### [Rows from a screen grounding dataset]
***
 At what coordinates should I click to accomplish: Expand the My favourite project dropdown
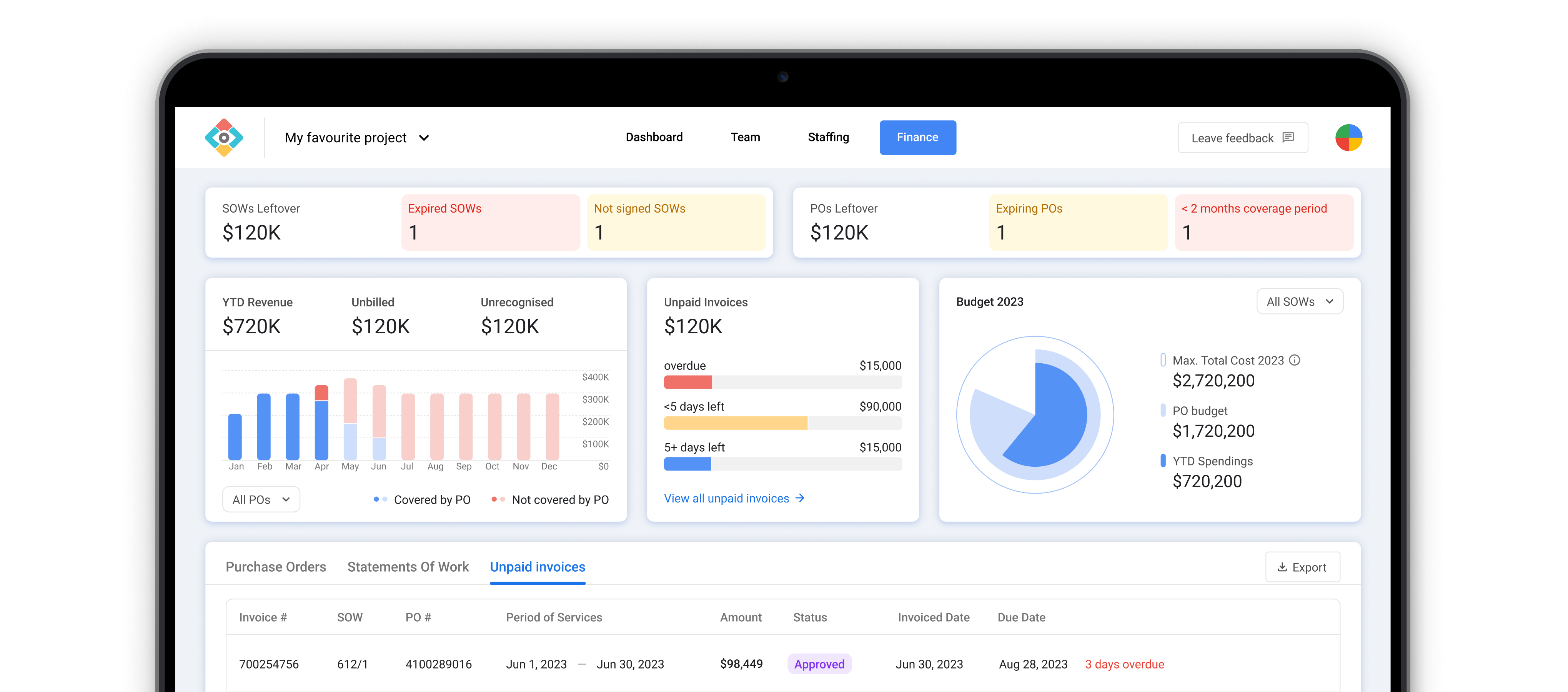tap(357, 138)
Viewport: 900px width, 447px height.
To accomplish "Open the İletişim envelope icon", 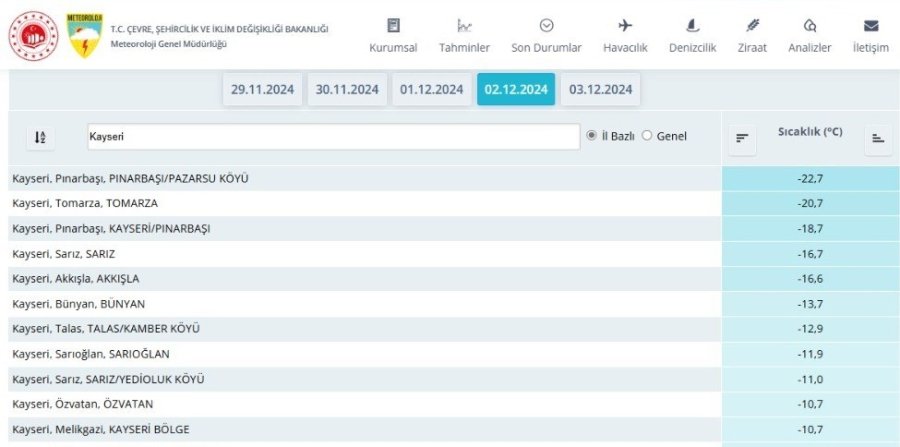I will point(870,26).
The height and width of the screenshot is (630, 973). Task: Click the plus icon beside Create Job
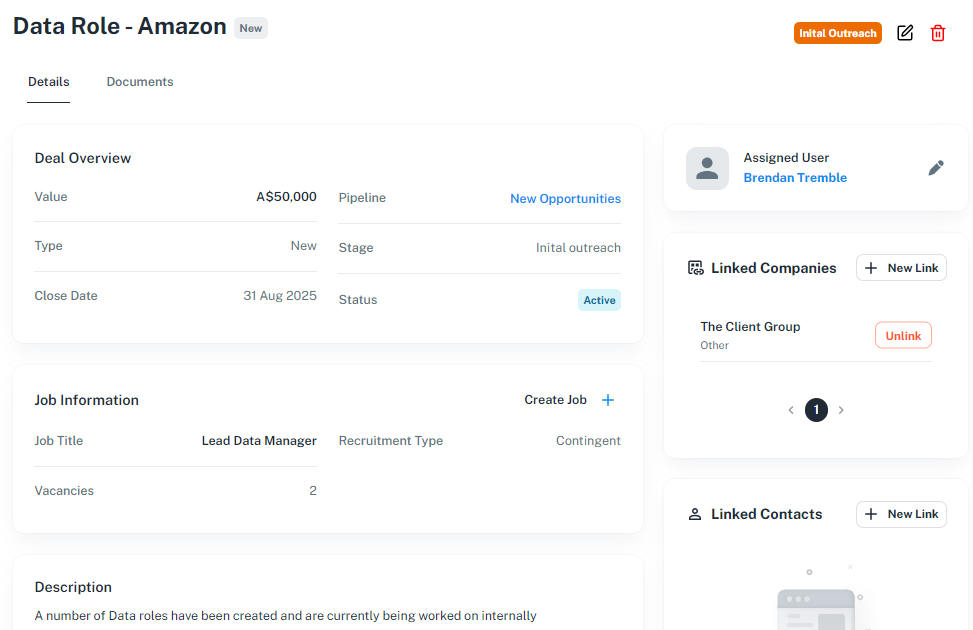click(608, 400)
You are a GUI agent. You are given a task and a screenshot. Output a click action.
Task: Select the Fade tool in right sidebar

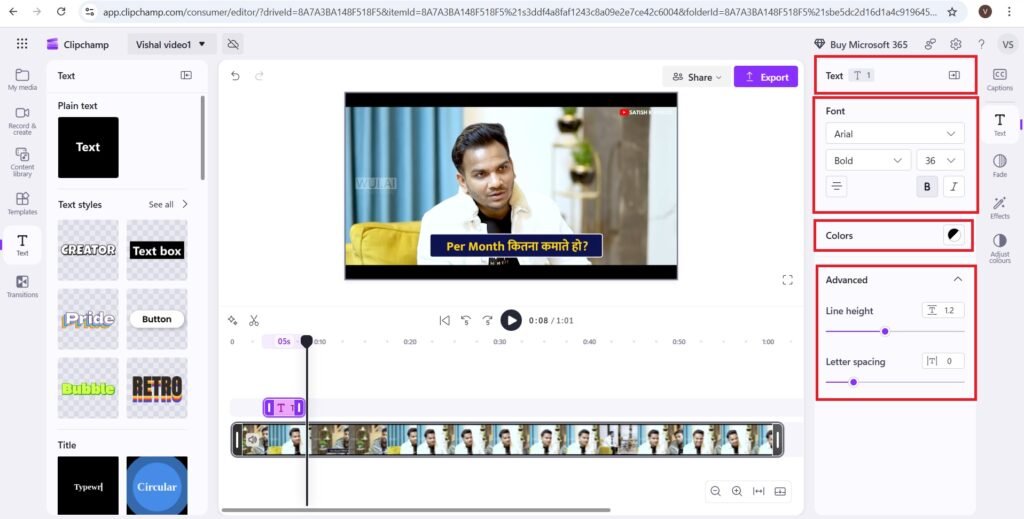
***
### [Exercise prompt]
Set down verbatim the lines starting at the line that contains "You are a GUI" and ending at the last of the lines, both ends included. Leave the pictures out of your answer.

### [Task solution]
You are a GUI agent. You are given a task and a screenshot. Output a click action.
Task: Select the Fade tool in right sidebar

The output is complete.